_FRAGMENTO DE ORIGEN_:
“Quizás la lección esta vez no es aprender que estoy mejor sola. Quizás la lección esta vez es aprender que puedo confiar en abrir mi corazón y bajar las murallas que lo recubren.”
Me dejé escrito hace algunos días.
¿Qué es lo que tengo que aprender en esta situación? ¿Qué es lo que me viene a enseñar esta persona? Me pregunto y me repregunto.
Muchas veces quiero encontrar el aprendizaje de una experiencia antes de vivirla. Como una especie de acuerdo: “A ver, decime que va a pasar. Si va a estar bueno me entrego, sino, mejor decime lo que tengo que aprender y listo.” No sé con quién busco hacer estos tratos ¿Con la vida quizás? ¿Será con Dios? Pero no, ni Dios ni la vida saben de ansiedades o engaños. Sí saben de magia, pero no de trucos ilusorios que parecen una cosa y terminan siendo otra. El pacto quizás es con el diablo, puesto que al dejar mi firma en el contrato siempre me doy cuenta de que cometí el error de no leer antes la letra chica. Esa cláusula que aclaraba que si evitaba entregarme a la experiencia y vivirla completamente, entonces iba a tener que pagar una suma adicional representada en un dolor más fuerte. Además, especificaba que tendría que pagar intereses, repitiendo esa misma experiencia en el futuro por no haberla integrado en su momento.
Un trato poco tentador. Aún así, una parte dentro de mí que no logro vislumbrar bien se excita con la idea de tener un poco de control. Al saber de antemano lo que va a suceder aparece la ilusión de que de esa forma podré evitar la frustración, la vergüenza y el dolor en el futuro. Y es por eso que firmo.
Una y otra vez firmo el mismo contrato. Le vendo mi alma al diablo con el afán de que, esta vez, si va a ser diferente. Esta vez sí leí la letra chica y no encontré nada en mi contra. Y una vez más me equivoco. “Más sabe el diablo por viejo que por sabio” dice el dicho, y él se ríe cuando me contempla nuevamente moviendo el tintero para grabar con mi nombre esa hoja que me llevará de vuelta a la ruina. Una vieja historia que este diablo ya conoce. Un nuevo grito de victoria para él.
Por mi parte, ingenuamente intento controlar las situaciones. Lo hago generando una falsa ilusión, una nube que se disipa cuando el avión de la realidad despega, me atraviesa y me desarma en mil pedazos. Y ahí es cuando una vez más, me pregunto: ¿Cómo puede ser que otra vez me haya sucedido lo mismo? ¿Cómo puede ser que no me haya dado cuenta de que me iba a estrellar? ¿Cómo fui tan necia como para no leer con atención la letra chica?

_DATOS REGISTRADOS_:
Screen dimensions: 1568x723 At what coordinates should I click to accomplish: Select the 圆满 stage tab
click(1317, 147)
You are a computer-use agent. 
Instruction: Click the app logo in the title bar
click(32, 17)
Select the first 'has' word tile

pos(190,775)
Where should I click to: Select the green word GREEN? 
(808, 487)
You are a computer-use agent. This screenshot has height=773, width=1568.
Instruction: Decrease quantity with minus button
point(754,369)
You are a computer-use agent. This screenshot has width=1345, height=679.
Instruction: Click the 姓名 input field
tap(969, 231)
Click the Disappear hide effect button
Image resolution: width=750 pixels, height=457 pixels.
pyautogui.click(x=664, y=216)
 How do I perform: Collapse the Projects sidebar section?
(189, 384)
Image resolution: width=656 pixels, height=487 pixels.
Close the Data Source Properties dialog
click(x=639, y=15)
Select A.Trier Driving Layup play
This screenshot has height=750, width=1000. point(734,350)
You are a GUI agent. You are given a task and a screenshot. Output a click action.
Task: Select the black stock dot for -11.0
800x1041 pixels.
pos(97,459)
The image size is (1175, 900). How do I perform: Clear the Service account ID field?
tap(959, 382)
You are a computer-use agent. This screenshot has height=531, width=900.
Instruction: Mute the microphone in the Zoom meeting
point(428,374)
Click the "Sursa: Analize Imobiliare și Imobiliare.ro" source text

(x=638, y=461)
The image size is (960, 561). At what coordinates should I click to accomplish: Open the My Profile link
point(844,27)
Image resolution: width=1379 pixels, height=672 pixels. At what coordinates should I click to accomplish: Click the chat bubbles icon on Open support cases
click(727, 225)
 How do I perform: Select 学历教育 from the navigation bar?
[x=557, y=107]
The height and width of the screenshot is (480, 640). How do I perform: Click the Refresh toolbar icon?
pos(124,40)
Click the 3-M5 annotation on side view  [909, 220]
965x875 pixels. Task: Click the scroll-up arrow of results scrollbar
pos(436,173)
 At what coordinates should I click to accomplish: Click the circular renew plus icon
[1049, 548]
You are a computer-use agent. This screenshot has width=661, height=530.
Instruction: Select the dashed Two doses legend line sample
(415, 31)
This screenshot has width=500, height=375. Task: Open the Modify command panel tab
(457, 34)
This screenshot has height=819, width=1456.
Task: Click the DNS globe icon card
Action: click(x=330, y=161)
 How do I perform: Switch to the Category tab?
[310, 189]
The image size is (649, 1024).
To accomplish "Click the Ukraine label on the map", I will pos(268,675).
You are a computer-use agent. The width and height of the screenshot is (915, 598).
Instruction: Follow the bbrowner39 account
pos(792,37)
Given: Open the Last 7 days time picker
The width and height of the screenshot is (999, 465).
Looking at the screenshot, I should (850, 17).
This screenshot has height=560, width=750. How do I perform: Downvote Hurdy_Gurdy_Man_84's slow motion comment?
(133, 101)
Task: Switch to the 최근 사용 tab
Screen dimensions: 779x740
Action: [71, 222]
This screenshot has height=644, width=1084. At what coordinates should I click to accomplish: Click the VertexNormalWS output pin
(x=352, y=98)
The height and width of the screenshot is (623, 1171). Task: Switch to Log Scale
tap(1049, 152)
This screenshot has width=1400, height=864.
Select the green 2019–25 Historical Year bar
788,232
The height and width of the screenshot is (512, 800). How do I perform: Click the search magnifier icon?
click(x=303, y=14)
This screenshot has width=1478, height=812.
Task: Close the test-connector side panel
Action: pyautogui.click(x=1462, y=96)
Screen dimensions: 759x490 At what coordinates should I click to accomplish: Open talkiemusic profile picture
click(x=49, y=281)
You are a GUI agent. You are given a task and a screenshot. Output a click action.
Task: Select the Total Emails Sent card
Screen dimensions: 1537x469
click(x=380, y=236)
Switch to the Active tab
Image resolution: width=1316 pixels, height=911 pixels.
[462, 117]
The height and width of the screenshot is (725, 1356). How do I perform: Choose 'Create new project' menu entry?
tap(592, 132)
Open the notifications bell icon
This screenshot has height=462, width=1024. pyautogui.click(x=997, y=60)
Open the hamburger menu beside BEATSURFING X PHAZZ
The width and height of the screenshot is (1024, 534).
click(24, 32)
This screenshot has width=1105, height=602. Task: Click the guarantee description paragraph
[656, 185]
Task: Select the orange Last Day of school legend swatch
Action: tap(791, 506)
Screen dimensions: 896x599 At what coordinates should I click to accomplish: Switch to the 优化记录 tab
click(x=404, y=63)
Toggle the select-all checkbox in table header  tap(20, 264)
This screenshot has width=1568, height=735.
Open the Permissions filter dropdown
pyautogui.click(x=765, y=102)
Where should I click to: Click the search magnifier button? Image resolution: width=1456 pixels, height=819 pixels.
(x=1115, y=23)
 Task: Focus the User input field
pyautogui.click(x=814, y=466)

_OBJETIVO PLANTEADO_: Por favor, resume en dos oraciones el párrafo del fragmento que empieza con «Un trato poco tentador», conservando sus ideas principales. Las filas no hacen falta para nada.

_RESPUESTA DE LA TAREA_: Aunque el trato es poco tentador, una parte de mí que no logro distinguir bien se entusiasma con la idea de tener algo de control. Saber de antemano lo que va a pasar me da la ilusión de evitar en el futuro la frustración, la vergüenza y el dolor, y por eso firmo.